Abstracts are not currently available in GtR for all funded research. This is normally because the abstract was not required at the time of proposal submission, but may be because it included sensitive information such as personal details.

This project has three primary goals: 1) provide quantitative data of musculoskeletal adaptations in response to altered biomechanical loads; 2) create and validate computational biomechanical models which can accurately predict these musculoskeletal adaptations; 3) determine the quantity of experimental inputs required to achieve specific levels of replacement/reduction of animal experiments. We will use mastication in rabbits as our model system because it is experimentally tractable and will generate data relevant to basic biological science fields and the health and welfare of rabbits. We will collect in vivo and in vitro experimental data of adaptations of the rabbit masticatory system due to myectomy of a single muscle.

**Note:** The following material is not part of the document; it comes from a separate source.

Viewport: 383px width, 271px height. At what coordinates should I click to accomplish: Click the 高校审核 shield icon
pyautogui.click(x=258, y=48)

Biplanar x-ray videography will be synchronized with strain gauges, muscle EMG and sonomicrometry to simultaneously record 3D motions, muscle dynamics and bone strains during feeding. We will also perform in vitro physiology experiments to quantify muscle mechanics and key contractile properties, and measure bone properties and structure through the skull. This will provide an insight into the compensatory role muscles play in the event of musculoskeletal dysfunction, along with how this affects bone remodelling. This data will also allow us to build and drive computational models that can replicate, and thus, predict the outcomes of temporal changes in musculoskeletal function. Predictions of how the compensatory muscles and bone adapt will be validated against the experimental data collected. We will then incrementally reduce or average-out the resolution of experimental input data to determine the effects on the model accuracy. This develops our understanding of musculoskeletal adaptation to disruption to "normal" physiological functioning, and also provides validated computational models that can replicate biomedical experiments, thus aiding the replacement, refinement and reduction of animal experiments.